_TASK TO CARRY OUT_
Keep to one stretch of the data below, the lines from the one with "is (784, 1536)." up to and including the one with "The height and width of the screenshot is (606, 740).", and return that stretch exactly.

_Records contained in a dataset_
--------

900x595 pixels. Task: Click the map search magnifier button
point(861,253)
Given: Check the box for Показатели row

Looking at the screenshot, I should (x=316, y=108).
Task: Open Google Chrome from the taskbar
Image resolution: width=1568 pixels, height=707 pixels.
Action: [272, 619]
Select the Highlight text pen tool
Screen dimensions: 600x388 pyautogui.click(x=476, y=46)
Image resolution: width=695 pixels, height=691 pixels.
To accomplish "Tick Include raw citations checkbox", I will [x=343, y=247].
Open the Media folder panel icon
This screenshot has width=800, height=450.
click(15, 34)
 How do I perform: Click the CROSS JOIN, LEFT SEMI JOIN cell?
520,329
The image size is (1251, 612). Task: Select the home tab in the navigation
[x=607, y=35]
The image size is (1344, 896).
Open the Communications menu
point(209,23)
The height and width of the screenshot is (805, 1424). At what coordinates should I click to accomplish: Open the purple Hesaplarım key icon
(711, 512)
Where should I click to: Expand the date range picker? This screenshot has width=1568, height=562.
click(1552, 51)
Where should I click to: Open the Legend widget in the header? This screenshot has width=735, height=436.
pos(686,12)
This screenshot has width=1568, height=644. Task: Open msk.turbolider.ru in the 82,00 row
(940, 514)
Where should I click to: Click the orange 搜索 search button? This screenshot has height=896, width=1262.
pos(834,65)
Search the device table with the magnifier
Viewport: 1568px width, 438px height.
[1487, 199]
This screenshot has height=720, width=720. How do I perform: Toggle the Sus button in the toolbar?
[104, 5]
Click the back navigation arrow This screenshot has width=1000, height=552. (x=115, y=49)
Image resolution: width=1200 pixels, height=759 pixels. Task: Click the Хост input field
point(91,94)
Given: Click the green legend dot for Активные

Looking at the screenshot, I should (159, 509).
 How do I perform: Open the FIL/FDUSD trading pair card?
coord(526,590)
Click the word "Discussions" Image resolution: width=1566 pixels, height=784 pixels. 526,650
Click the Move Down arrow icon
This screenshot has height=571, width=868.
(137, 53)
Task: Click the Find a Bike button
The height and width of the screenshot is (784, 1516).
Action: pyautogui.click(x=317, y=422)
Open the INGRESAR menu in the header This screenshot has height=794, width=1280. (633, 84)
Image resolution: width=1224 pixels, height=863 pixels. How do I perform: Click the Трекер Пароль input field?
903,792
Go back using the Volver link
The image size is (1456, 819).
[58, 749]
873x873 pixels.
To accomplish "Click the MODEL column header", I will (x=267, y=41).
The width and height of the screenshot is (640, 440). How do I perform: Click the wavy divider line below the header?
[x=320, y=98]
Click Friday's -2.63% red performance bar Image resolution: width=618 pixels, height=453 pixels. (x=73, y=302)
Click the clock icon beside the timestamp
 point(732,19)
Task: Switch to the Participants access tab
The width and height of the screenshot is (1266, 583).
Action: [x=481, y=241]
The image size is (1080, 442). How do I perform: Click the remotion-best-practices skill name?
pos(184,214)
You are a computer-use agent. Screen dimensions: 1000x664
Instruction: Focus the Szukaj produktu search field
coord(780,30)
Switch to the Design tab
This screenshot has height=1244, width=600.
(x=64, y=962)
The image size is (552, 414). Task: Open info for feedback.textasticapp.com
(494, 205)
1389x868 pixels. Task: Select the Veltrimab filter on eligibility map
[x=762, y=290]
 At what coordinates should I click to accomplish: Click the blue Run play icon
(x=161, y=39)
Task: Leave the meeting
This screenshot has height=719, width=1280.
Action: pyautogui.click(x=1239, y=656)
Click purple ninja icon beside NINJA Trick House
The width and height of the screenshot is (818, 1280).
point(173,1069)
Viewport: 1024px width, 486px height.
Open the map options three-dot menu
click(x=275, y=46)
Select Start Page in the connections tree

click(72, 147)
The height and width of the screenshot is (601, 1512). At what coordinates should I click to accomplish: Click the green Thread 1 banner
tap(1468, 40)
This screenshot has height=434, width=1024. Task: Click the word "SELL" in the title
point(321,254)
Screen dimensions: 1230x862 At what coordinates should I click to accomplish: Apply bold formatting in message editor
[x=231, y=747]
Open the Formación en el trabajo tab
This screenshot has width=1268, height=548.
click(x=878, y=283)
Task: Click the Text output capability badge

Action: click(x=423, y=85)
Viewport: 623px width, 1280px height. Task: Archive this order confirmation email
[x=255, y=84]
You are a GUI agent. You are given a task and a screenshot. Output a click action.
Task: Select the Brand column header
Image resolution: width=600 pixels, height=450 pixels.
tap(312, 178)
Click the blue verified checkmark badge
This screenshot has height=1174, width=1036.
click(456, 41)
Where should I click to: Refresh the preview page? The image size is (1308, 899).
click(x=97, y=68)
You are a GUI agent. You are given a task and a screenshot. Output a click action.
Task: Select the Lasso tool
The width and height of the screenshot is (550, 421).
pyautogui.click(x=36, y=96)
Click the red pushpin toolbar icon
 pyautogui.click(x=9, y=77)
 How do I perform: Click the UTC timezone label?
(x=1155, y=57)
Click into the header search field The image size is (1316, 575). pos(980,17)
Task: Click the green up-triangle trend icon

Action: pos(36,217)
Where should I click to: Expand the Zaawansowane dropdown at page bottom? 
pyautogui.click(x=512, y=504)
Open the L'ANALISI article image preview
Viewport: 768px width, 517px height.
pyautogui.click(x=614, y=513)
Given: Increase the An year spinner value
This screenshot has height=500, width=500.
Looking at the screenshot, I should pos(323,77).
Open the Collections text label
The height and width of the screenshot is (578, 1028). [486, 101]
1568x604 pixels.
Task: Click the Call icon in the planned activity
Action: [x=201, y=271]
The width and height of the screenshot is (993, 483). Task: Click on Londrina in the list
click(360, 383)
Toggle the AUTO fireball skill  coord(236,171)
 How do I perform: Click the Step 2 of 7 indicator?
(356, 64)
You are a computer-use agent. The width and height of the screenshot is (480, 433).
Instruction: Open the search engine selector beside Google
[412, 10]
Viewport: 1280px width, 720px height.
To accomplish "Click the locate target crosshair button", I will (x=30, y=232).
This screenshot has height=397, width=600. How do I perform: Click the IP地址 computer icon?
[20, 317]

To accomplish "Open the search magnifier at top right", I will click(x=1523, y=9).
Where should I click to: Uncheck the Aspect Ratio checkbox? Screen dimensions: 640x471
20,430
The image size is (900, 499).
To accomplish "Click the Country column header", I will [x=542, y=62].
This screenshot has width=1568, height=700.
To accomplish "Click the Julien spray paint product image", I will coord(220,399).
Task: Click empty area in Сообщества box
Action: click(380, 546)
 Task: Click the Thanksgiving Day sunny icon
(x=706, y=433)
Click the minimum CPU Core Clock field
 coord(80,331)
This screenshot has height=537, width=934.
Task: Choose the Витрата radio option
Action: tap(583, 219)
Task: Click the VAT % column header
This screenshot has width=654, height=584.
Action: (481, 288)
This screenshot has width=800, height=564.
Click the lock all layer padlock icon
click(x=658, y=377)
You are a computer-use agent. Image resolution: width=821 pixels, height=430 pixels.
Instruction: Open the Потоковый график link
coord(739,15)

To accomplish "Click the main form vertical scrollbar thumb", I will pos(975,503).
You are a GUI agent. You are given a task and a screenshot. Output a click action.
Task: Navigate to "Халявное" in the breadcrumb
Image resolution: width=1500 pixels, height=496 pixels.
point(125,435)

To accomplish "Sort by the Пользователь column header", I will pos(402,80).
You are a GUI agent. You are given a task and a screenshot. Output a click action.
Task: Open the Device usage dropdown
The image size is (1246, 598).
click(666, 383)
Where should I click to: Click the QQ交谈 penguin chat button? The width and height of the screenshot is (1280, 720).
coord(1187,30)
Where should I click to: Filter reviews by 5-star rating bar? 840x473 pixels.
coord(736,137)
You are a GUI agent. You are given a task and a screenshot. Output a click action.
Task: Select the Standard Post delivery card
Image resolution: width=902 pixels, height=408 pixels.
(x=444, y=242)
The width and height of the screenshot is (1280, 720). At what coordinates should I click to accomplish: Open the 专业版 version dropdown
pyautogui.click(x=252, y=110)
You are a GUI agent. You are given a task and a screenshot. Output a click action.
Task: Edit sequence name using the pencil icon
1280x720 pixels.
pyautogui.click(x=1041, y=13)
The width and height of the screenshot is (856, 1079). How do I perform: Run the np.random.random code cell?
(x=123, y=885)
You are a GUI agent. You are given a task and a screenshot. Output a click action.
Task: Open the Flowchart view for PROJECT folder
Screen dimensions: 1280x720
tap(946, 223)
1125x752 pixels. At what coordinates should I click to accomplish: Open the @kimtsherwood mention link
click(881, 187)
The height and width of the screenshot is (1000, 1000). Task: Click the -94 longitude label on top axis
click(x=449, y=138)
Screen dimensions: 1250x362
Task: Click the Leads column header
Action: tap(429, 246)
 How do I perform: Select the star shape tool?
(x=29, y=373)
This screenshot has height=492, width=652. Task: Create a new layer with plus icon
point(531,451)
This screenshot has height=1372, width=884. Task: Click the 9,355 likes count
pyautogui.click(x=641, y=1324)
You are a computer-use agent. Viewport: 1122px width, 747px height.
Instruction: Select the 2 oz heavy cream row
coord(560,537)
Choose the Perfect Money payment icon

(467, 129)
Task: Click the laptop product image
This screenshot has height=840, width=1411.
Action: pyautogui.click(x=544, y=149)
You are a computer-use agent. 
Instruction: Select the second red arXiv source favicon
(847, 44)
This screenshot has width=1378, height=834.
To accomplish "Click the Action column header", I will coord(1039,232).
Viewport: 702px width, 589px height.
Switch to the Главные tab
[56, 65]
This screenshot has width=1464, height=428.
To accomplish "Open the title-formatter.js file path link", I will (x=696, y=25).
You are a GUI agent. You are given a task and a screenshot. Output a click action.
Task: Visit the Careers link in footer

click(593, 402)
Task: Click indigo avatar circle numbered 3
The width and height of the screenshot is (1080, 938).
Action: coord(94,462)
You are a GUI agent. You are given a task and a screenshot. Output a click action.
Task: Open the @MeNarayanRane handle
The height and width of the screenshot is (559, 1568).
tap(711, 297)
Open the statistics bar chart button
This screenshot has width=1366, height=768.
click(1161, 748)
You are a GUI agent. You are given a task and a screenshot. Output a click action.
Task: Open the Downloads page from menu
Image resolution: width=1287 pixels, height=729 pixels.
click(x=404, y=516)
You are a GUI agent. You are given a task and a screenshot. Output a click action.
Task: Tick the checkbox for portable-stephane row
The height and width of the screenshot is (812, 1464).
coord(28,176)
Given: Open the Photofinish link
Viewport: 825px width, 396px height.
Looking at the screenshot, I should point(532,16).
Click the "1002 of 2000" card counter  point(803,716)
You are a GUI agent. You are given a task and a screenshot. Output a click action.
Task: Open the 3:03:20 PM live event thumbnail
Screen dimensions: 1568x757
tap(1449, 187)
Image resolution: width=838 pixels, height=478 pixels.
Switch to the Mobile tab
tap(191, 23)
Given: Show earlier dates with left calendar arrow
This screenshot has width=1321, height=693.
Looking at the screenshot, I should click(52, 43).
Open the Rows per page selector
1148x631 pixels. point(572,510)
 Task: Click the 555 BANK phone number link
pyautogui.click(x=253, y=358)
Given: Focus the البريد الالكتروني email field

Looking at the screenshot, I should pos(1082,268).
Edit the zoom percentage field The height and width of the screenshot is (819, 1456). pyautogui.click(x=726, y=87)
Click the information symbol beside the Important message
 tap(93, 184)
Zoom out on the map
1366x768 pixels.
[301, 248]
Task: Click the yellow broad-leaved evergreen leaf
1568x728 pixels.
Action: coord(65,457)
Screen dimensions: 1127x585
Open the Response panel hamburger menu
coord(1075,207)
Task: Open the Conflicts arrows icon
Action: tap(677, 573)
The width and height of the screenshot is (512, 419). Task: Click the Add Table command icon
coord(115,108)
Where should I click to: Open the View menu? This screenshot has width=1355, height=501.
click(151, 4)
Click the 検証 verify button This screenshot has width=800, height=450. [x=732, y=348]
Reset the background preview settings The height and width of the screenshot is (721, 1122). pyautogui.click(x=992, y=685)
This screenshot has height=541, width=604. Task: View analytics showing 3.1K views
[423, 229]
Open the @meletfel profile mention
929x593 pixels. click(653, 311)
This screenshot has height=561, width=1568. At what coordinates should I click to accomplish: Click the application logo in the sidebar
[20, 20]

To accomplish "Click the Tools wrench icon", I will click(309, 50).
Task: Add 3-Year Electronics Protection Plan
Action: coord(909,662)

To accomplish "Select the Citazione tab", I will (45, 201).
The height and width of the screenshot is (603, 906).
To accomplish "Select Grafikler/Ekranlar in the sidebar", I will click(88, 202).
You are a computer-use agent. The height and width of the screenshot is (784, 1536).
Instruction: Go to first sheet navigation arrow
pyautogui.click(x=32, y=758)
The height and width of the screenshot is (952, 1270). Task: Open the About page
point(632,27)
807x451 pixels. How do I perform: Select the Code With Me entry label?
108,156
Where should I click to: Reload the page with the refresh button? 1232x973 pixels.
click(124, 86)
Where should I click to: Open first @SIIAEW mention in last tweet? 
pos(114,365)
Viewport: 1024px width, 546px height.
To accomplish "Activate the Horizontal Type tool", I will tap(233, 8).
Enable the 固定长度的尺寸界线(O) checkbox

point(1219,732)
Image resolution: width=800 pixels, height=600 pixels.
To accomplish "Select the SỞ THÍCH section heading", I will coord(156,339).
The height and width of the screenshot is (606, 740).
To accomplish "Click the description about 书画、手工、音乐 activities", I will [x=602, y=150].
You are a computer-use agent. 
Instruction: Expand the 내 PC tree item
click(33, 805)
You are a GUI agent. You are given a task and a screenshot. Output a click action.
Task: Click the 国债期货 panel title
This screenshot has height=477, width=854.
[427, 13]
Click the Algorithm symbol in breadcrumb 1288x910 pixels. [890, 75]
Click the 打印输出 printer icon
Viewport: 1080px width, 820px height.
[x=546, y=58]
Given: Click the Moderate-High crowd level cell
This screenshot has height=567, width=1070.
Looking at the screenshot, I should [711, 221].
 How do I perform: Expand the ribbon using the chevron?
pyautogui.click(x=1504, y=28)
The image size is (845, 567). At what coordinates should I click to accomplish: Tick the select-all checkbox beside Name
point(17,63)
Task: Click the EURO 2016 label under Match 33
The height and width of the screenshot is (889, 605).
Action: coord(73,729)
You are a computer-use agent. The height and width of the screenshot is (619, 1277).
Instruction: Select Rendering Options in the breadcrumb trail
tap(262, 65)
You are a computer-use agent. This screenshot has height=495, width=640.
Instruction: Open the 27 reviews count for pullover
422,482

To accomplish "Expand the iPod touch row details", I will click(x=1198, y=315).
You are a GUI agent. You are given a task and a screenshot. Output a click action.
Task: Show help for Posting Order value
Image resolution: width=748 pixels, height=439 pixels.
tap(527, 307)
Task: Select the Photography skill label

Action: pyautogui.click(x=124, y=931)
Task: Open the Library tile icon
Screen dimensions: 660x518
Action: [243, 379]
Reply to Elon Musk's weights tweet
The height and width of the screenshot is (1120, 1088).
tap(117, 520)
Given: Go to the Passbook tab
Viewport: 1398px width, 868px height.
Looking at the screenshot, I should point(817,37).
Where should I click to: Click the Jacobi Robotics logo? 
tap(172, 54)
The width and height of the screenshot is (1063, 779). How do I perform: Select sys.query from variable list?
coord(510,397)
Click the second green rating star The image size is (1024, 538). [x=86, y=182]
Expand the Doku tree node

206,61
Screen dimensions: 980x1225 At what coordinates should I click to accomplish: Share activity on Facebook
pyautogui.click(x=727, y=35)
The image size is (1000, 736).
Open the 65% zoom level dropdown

--------

_EXERCISE RESULT_
You are a computer-use agent. The height and width of the screenshot is (784, 1536).
Instruction: Go to first sheet navigation arrow
pyautogui.click(x=32, y=758)
The height and width of the screenshot is (952, 1270). Task: Open the About page
point(632,27)
807x451 pixels. How do I perform: Select the Code With Me entry label?
108,156
Where should I click to: Reload the page with the refresh button? 1232x973 pixels.
click(124, 86)
Where should I click to: Open first @SIIAEW mention in last tweet? 
pos(114,365)
Viewport: 1024px width, 546px height.
To accomplish "Activate the Horizontal Type tool", I will tap(233, 8).
Enable the 固定长度的尺寸界线(O) checkbox

point(1219,732)
Image resolution: width=800 pixels, height=600 pixels.
To accomplish "Select the SỞ THÍCH section heading", I will coord(156,339).
The height and width of the screenshot is (606, 740).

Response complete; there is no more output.